Inspiration: Workshop

Workshop

The Vintage Monkey

Meet 36-year-old Shasta Smith – designer, mother and creator of famed Californian motorcycle shed and its associated clothing line, The Vintage Monkey. Take a look at her latest project, a 1970 Triumph Trophy.

Q. What’s your biking background?

A. I had a keen interest in motorsport – and particularly vintage cars and motorcycles – from as early as I can remember. I saved to buy my first bike when I was 19, but was restricted from riding in my mid-20s by a spinal injury suffered in a car accident. Unable to ride, I needed an outlet for my passion, and so I started researching bikes with a view to beginning some bike-building projects.

Q. What kind of restoration work appealed to you?

A. I knew I wanted to start simple and work on smaller displacement motorcycles with engines no larger than 250cc. This made older bikes appealing, as did the fact that they’re not fuel injected – I was working in architecture, design and construction, but was no means a trained mechanic. Fortunately, my preconceptions that vintage motorcycles would be unobtainable proved to be mistaken. I was surprised to find there were more available than I’d expected and was even able to afford to buy two.

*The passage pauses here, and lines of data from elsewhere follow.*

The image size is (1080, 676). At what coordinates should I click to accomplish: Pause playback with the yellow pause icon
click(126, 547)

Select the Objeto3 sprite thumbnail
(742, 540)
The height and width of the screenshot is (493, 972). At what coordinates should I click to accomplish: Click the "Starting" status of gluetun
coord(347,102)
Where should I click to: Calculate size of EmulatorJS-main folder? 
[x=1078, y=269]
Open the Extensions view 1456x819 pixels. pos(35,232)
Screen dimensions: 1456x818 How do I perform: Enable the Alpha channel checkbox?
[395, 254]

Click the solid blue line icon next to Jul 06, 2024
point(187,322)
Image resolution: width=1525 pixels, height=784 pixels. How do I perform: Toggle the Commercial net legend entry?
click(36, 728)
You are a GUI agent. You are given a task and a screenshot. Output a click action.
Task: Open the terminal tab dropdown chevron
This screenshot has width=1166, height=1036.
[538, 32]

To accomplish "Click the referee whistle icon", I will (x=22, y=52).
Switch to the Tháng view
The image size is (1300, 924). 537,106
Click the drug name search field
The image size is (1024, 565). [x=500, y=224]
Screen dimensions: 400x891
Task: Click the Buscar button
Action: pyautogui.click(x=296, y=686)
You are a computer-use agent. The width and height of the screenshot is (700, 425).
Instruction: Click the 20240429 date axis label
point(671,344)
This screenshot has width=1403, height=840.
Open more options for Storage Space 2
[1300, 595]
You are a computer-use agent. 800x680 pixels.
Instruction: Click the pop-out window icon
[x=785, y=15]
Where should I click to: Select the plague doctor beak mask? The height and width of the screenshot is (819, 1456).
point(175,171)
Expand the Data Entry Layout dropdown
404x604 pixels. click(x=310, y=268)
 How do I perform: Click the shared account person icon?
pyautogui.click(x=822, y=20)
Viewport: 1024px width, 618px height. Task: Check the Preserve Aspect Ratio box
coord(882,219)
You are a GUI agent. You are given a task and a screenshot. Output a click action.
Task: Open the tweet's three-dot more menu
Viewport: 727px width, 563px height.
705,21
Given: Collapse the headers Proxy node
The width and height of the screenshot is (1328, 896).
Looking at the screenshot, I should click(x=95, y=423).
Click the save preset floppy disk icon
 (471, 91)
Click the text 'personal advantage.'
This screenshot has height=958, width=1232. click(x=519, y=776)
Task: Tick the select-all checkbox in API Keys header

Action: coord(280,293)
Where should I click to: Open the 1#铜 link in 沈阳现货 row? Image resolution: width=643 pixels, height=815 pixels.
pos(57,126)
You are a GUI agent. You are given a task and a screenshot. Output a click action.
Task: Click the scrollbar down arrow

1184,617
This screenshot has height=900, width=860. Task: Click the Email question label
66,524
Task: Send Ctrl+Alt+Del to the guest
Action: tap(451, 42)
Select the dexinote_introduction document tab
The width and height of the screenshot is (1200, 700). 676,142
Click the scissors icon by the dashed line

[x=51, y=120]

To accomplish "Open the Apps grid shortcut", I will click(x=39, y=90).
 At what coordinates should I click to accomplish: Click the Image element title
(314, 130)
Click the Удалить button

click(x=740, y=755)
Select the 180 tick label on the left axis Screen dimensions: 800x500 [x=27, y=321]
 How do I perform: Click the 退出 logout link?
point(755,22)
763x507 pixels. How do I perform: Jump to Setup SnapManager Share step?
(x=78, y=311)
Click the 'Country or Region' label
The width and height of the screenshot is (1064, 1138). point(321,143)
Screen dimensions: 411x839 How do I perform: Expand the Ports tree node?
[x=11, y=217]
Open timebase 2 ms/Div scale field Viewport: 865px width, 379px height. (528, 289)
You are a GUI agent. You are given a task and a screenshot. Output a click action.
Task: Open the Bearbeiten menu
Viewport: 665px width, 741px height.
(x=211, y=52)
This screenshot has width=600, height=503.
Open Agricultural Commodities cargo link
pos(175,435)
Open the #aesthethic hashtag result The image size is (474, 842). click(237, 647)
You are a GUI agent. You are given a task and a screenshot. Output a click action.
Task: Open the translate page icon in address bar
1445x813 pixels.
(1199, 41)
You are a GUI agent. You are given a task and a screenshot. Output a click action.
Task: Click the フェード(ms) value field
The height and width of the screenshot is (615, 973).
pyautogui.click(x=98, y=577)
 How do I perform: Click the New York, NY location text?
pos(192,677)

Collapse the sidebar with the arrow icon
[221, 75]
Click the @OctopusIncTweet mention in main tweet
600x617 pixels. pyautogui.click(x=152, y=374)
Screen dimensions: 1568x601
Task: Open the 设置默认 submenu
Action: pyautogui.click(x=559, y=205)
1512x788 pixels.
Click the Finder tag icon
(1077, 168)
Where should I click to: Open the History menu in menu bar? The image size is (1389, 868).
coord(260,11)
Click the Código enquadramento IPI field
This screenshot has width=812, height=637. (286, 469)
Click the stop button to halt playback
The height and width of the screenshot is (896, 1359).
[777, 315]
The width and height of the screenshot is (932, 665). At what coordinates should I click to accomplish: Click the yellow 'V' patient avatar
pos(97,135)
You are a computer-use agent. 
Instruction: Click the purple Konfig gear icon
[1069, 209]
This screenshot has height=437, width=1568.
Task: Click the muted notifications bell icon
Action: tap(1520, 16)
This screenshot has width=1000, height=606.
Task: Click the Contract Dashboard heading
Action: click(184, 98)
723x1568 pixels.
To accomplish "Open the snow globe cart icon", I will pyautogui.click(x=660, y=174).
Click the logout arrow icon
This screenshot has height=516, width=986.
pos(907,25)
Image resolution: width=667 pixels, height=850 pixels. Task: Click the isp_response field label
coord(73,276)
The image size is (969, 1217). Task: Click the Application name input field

I taught myself how the bikes worked by slowly dismantling and reassembling them, coming up with concepts for how I’d like to give them a new look as I went.

Shasta Smith

MONKEY8

Q. And what was the reaction when people discovered what you were up to?

A. I’m still confronted with the same reaction today – disbelief! At first I suppose it bothered me and made me want to prove myself. However, as I started building more bikes and showing them at motorcycle shows more regularly, I grew in confidence. What I aim to produce are respectful modifications, and motorcycle enthusiasts appreciate this more measured and conscientious approach. They recognise my love for all the motorcycles I work on, and it’s that love that motivates my work, not anything else.

Q. What do you mean?

A. Well, I realise now that I’ve made my restorations a success because of my attitude, which is always to put the bikes first, and not motivate myself by the fact that I’m a woman in what is still predominantly a man’s world. I think my dedication to craft comes across in each of my motorcycles, and is what has made them popular.

Q. So how did things evolve to become The Vintage Monkey as it is now?

A. The Vintage Monkey name was only born about six years ago, when a friend – who’d called me Monkey since childhood – helped coin the nickname and created the original logo artwork. I moved from my own garage at home to a bigger space, but until now I’ve always worked behind closed doors. However, given the positive feedback I was getting at shows across the United States, I began to increase publicity for my work on social networks and, more recently, my relaunched website. I quickly began to get correspondence from followers all over the world and it became obvious that the appetite for The Vintage Monkey brand internationally was huge.

Q. How do you plan to capitalise on that potential?

A. I’ve just taken on additional space in the building where I do my work, some of which I’ll convert into a viewing platform for enthusiasts to see how I operate, and I’m close to taking on another full-time employee to help me meet the ever-increasing demand for The Vintage Monkey bikes and apparel. My dream is to grow the business, give employment to other people like me, who love motorcycles, and expand to additional premises, perhaps eventually overseas.

Q. You mentioned apparel?

A. Obviously, you can’t make or design bikes for everyone, but clothing is another opportunity to share my creativity, and so my apparel range was born and is an increasingly popular strand to The Vintage Monkey.

Q. Tell us about your latest Triumph project.

A. Having found what looked to be a rare 1970 Triumph Trophy 250 in good condition online, I bought it on behalf of a client. However, it turned out it would need stripping down to clean all its parts, and the client pulled out. I decided to continue with the project anyway to show my audience what I could do. I’m not about making radical changes, but you’ll see it has new handlebars, new bespoke upholstery on the original seat, new rubber pieces throughout, including the tyres, and a totally redesigned paint job, with a hand-painted chequered strip.